節選文字:
━━━
用常規方法進行基因打靶研究需耗費大量的時間和人力。研究者必須針對靶位點在染色體組文庫中篩選相關的染色體組克隆,繪制相應的物理圖譜,構建特異性的打靶載體以及篩選中靶ES細胞等。通常一個基因剔除純合子小鼠的獲得需要一年或更長的時間。面對人類基因組計劃產生出來的巨大的功能未知的遺傳信息,傳統的基因剔除方法顯得有些力不從心,因此,基因捕獲法應運而生。
利用基因捕獲可以建立一個攜帶隨機插入突變的ES細胞庫,節省大量篩選染色體組文庫以及構建特異打靶載體的工作及費用,更有效和更迅速地進行小鼠染色體組的功能分析。基因捕獲的策略.典型的基因捕獲載體包括一個無啟動子的報道基因,通常是neo基因。neo基因插入到ES細胞染色體組中,并利用捕獲基因的轉錄調控元件實現表達的ES克隆可以很容易地在含G418的選擇培養基中篩選出來。
從理論上講,在選擇培養基中存活的克隆應該100%地含有中靶基因。中靶基因的信息可以通過篩選標記基因側翼cDNA或染色體組序列分析來獲得。用基因捕獲法在單次實驗中可以獲得數以百計的帶有單基因剔除的ES克隆。這些克隆可以在96孔培養板中生長復制并用于基因型分析。大規模地保存和分析中靶ES細胞在小型的實驗室中也是可行的.此方法的缺點是只能剔除在ES細胞中表達的基因。單種的細胞類型中表達的基因數目約為104。
基因捕獲載體從理論上來講應能剔除所有在ES細胞表達的基因,因此,在ES細胞中進行基因捕獲還是大有可為的。1997年后,克隆技術接連取得重要突破,用哺乳動物體細胞可以克隆出新個體。可以設想在體細胞中應用基因捕獲可以剔除更多在發育晚期才表達的基因,其后通過核移植技術獲得帶有突變基因的動物個體,這不失為一種可以彌補以上缺陷的辦法。用基因捕獲法進行基因剔除的另一個缺點是無法對基因進行精細的遺傳修飾。
━━━
記錄資料:

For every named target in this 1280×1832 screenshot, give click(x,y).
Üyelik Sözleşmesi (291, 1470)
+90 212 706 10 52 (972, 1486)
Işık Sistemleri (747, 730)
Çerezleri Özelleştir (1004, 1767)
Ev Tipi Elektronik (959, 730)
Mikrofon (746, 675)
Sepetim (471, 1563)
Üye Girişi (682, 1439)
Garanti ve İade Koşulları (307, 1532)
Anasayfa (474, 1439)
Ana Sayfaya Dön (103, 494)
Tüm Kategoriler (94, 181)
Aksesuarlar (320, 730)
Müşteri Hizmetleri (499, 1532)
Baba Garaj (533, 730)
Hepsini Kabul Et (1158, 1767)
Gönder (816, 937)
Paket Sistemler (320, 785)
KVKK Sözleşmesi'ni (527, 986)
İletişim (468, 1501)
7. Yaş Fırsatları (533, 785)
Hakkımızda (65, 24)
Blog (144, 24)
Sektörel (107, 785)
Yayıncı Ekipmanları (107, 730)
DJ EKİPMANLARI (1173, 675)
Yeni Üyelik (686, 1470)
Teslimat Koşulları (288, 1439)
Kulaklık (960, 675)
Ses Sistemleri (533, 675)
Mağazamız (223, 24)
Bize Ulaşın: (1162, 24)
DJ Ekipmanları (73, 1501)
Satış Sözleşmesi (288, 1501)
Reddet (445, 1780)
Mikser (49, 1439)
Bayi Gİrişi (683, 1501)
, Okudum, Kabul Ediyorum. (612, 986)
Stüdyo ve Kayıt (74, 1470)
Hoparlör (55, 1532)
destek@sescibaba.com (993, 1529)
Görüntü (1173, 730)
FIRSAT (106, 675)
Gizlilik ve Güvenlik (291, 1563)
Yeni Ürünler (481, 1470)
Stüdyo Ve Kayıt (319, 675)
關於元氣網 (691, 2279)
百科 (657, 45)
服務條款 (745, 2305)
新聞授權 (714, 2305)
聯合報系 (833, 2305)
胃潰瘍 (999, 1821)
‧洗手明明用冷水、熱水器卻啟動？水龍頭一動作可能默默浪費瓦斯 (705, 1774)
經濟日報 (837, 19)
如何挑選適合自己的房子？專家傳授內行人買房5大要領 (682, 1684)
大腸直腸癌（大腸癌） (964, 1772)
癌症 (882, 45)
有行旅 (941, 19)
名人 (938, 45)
━━━
練習題:
1. 請把這段關於基因捕獲的節選文字重新抄寫一遍,從“用常規方法進行基因打靶研究需”開始,一直抄到“中表達的基因數目約為104。”為止。
2. 用兩句話概括這段關於基因捕獲的節選文字。

參考答案:
1.
用常規方法進行基因打靶研究需耗費大量的時間和人力。研究者必須針對靶位點在染色體組文庫中篩選相關的染色體組克隆,繪制相應的物理圖譜,構建特異性的打靶載體以及篩選中靶ES細胞等。通常一個基因剔除純合子小鼠的獲得需要一年或更長的時間。面對人類基因組計劃產生出來的巨大的功能未知的遺傳信息,傳統的基因剔除方法顯得有些力不從心,因此,基因捕獲法應運而生。
利用基因捕獲可以建立一個攜帶隨機插入突變的ES細胞庫,節省大量篩選染色體組文庫以及構建特異打靶載體的工作及費用,更有效和更迅速地進行小鼠染色體組的功能分析。基因捕獲的策略.典型的基因捕獲載體包括一個無啟動子的報道基因,通常是neo基因。neo基因插入到ES細胞染色體組中,并利用捕獲基因的轉錄調控元件實現表達的ES克隆可以很容易地在含G418的選擇培養基中篩選出來。
從理論上講,在選擇培養基中存活的克隆應該100%地含有中靶基因。中靶基因的信息可以通過篩選標記基因側翼cDNA或染色體組序列分析來獲得。用基因捕獲法在單次實驗中可以獲得數以百計的帶有單基因剔除的ES克隆。這些克隆可以在96孔培養板中生長復制并用于基因型分析。大規模地保存和分析中靶ES細胞在小型的實驗室中也是可行的.此方法的缺點是只能剔除在ES細胞中表達的基因。單種的細胞類型中表達的基因數目約為104。

2. 常規基因打靶需耗費大量時間和人力,面對人類基因組計劃產生的大量功能未知的遺傳信息顯得力不從心,於是出現了基因捕獲法:將無啟動子的報道基因(通常是neo基因)插入ES細胞染色體組,再用含G418的選擇培養基篩選,單次實驗即可獲得數以百計帶有單基因剔除的ES克隆。此方法只能剔除在ES細胞中表達的基因,也無法對基因進行精細的遺傳修飾;有人設想在體細胞中應用基因捕獲,再通過核移植獲得帶有突變基因的動物個體,以彌補前一缺陷。